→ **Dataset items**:

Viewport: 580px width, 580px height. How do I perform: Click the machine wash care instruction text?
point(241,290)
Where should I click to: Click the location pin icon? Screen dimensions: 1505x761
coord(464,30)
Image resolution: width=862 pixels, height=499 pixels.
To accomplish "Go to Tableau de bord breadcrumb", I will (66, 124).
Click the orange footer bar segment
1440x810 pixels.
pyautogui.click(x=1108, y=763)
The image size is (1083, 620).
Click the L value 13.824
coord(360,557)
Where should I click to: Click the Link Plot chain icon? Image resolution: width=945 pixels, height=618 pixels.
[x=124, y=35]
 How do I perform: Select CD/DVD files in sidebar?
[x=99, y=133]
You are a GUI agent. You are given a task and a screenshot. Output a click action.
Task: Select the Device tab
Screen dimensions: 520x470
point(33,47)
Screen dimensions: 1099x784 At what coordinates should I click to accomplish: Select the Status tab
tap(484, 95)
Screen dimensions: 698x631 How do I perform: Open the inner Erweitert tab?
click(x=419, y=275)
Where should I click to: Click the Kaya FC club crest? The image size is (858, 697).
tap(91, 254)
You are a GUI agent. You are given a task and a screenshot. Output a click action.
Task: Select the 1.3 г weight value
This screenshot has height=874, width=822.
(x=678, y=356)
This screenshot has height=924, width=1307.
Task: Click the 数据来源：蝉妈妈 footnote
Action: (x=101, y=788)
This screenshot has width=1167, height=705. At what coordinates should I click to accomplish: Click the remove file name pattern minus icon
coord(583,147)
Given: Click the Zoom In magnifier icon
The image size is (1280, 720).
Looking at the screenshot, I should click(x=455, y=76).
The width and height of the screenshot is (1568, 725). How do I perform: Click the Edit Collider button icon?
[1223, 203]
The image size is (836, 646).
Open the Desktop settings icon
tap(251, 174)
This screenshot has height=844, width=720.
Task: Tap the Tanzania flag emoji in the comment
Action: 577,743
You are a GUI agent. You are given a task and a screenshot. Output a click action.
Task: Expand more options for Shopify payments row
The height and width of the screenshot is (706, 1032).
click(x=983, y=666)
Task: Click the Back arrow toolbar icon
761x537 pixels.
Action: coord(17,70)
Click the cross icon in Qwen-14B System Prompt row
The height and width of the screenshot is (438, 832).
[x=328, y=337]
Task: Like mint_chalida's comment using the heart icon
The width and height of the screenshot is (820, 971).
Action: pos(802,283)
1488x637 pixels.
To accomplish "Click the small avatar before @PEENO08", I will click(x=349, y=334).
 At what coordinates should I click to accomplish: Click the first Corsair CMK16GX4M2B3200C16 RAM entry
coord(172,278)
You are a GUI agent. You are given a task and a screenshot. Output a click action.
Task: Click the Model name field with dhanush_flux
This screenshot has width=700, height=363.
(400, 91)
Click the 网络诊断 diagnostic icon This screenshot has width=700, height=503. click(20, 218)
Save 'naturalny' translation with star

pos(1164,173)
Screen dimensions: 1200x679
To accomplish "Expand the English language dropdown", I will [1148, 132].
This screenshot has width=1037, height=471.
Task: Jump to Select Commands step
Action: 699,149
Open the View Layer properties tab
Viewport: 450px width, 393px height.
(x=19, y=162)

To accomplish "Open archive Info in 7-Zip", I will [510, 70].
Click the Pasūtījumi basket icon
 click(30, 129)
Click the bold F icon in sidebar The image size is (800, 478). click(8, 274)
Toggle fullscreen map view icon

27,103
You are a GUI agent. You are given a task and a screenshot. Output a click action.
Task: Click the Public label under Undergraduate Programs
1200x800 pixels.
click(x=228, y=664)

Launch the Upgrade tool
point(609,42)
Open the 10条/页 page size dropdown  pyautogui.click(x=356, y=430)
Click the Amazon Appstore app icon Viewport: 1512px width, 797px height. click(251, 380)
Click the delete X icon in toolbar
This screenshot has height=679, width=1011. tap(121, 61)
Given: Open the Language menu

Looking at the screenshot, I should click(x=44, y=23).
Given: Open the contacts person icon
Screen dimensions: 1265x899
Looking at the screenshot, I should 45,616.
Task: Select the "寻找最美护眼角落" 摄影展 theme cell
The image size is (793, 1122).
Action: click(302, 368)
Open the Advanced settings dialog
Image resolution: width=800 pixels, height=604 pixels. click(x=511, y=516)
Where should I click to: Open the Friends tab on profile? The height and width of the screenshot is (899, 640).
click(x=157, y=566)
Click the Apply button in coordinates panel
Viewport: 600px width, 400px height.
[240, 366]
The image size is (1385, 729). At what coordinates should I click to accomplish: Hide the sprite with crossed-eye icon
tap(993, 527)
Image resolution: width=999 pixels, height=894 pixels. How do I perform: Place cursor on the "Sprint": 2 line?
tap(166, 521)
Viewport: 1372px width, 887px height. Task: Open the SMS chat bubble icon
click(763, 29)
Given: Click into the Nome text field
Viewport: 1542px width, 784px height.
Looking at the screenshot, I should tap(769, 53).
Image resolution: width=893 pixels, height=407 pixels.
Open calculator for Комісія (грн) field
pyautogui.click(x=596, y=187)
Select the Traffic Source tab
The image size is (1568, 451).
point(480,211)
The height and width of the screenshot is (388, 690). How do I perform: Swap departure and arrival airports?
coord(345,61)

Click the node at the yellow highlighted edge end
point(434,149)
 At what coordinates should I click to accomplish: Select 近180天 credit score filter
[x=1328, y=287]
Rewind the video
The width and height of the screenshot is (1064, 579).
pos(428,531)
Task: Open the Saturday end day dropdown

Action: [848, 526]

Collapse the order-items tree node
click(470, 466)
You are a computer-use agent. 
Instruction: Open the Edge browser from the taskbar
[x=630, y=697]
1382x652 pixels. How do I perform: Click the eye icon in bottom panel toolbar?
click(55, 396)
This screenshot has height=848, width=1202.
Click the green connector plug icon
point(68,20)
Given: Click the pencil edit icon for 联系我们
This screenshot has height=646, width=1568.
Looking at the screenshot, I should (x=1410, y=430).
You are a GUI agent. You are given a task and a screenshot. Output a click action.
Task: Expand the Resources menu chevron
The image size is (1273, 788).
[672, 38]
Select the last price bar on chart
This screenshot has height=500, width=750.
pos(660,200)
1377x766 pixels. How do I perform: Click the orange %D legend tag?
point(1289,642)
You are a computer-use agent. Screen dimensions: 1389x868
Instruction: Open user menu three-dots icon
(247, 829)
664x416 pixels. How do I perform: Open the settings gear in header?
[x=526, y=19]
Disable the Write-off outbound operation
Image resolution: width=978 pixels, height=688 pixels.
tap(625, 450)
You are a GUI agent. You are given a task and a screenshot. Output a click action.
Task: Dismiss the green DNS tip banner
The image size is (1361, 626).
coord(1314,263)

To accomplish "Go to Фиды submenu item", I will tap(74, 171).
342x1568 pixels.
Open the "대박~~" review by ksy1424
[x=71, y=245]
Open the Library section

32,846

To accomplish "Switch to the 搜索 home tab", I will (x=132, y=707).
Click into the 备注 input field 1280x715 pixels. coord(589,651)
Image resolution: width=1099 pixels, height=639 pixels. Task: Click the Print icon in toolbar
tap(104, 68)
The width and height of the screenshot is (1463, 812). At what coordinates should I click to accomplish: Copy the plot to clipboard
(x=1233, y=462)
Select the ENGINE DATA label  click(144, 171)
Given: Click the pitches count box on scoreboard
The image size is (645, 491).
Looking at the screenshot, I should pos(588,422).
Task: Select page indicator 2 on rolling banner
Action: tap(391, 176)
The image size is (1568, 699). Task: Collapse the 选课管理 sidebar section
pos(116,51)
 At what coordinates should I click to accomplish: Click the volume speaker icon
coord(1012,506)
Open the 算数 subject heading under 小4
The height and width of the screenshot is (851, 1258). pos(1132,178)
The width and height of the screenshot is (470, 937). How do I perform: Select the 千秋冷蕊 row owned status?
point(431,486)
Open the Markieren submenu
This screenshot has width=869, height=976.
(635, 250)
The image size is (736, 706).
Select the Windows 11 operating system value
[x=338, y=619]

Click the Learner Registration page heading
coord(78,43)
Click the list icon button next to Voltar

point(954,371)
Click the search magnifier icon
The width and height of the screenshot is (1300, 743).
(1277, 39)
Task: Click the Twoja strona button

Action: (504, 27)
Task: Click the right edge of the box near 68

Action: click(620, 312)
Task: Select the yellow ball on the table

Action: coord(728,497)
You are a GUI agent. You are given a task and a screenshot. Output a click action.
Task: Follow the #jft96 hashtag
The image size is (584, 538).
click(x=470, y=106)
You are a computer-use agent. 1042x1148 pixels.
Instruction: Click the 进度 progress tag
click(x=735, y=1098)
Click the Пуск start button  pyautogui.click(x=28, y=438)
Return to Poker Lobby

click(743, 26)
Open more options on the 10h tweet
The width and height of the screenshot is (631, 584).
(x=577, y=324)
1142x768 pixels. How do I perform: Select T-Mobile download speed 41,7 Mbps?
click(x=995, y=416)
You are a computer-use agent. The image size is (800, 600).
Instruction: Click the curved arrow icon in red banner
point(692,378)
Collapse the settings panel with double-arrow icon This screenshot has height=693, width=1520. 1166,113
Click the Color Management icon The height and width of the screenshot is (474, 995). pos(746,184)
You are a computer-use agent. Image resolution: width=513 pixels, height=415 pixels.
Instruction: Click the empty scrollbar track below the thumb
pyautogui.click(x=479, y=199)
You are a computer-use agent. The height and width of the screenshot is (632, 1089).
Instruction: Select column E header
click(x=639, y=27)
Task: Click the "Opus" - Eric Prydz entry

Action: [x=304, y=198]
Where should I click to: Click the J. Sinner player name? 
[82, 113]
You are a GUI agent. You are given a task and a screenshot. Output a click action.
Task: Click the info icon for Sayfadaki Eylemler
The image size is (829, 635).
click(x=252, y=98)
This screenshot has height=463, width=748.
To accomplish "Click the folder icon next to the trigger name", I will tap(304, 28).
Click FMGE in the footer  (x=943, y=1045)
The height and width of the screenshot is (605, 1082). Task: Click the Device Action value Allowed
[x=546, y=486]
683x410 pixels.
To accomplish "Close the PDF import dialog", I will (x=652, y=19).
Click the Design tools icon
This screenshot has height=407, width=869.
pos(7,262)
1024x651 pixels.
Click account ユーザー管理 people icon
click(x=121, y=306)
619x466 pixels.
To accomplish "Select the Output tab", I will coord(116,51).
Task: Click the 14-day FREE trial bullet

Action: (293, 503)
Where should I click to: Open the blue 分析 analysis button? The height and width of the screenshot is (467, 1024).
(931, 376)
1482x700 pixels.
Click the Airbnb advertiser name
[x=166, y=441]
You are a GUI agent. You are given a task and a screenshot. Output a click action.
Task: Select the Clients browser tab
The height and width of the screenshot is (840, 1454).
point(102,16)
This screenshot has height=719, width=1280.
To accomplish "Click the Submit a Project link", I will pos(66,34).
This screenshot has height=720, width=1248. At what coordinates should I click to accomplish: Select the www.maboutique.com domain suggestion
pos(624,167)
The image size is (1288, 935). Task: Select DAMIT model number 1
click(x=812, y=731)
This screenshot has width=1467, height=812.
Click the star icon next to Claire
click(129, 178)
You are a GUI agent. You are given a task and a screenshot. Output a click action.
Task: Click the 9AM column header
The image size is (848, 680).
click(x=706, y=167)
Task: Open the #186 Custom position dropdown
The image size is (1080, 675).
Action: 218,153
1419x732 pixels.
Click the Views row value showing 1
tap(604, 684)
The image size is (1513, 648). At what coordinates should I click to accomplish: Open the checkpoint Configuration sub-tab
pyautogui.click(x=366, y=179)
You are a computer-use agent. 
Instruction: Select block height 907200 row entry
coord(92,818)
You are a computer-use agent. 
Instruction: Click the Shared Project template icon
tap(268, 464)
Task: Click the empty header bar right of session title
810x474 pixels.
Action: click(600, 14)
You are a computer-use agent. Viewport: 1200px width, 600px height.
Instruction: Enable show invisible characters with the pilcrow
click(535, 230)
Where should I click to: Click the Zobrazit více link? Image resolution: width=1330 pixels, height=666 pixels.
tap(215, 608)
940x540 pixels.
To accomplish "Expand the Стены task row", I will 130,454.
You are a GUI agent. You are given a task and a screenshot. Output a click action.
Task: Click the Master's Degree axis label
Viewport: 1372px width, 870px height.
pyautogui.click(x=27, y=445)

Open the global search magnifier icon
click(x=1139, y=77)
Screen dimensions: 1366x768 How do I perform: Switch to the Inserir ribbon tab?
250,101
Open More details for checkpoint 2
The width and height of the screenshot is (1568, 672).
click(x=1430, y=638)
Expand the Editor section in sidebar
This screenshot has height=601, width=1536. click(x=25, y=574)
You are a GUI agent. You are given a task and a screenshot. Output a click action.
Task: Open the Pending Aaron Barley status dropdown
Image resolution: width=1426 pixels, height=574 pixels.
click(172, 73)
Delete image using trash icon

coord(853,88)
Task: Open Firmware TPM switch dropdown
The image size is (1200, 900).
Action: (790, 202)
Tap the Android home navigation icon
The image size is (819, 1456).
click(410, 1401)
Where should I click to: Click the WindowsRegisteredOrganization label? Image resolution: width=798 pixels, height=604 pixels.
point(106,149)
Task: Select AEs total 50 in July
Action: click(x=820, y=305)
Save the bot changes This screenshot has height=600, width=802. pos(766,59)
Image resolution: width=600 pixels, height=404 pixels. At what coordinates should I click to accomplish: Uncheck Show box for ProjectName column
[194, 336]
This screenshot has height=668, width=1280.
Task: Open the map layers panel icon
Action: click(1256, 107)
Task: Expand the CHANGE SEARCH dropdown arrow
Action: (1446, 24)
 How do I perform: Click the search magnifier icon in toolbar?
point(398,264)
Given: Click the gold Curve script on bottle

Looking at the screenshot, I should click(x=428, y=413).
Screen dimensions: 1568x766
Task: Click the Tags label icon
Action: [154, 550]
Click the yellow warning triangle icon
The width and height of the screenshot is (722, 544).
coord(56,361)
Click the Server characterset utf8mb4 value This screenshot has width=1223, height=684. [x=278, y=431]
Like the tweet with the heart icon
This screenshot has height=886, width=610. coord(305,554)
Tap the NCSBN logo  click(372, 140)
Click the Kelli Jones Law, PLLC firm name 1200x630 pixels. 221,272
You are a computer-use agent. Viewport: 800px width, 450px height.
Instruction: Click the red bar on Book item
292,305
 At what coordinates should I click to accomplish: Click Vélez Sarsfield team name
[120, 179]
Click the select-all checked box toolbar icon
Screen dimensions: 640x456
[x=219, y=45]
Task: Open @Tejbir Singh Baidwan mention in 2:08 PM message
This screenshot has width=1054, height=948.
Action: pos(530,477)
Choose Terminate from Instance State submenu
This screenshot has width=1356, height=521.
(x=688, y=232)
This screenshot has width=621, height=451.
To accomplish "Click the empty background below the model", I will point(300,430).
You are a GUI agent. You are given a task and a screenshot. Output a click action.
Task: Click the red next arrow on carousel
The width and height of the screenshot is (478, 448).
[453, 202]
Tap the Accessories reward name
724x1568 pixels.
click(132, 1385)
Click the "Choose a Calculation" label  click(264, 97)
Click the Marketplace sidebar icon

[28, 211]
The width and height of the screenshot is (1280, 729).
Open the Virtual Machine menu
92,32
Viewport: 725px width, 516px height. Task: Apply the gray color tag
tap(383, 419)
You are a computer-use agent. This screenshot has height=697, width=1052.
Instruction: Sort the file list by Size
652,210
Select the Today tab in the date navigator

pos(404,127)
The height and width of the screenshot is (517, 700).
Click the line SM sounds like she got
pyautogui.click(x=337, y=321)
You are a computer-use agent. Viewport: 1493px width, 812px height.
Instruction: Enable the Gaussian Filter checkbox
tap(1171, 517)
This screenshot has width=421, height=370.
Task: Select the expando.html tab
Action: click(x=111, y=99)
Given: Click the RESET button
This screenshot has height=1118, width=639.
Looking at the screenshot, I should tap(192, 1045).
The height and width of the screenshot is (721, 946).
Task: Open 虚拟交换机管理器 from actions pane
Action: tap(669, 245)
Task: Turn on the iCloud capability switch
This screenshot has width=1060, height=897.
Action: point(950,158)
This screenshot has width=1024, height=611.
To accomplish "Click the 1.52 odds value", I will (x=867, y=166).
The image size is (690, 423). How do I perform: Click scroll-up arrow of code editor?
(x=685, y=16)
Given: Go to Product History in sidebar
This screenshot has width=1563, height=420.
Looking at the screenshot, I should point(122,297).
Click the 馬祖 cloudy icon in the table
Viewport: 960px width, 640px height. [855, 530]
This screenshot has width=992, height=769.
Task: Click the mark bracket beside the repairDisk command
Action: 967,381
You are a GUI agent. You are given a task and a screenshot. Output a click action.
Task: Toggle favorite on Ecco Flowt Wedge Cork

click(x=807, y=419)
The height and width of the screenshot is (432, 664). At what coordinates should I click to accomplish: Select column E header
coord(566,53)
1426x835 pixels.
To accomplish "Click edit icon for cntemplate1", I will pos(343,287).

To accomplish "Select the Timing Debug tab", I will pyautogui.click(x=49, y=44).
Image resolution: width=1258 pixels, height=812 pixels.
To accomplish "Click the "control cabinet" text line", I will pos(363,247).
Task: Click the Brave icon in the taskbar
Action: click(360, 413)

→ **ABOUT THIS TASK**: Please show every line of the entries above that contains the word "home".

→ **TASK ANSWER**:
To accomplish "Switch to the 搜索 home tab", I will (x=132, y=707).
Tap the Android home navigation icon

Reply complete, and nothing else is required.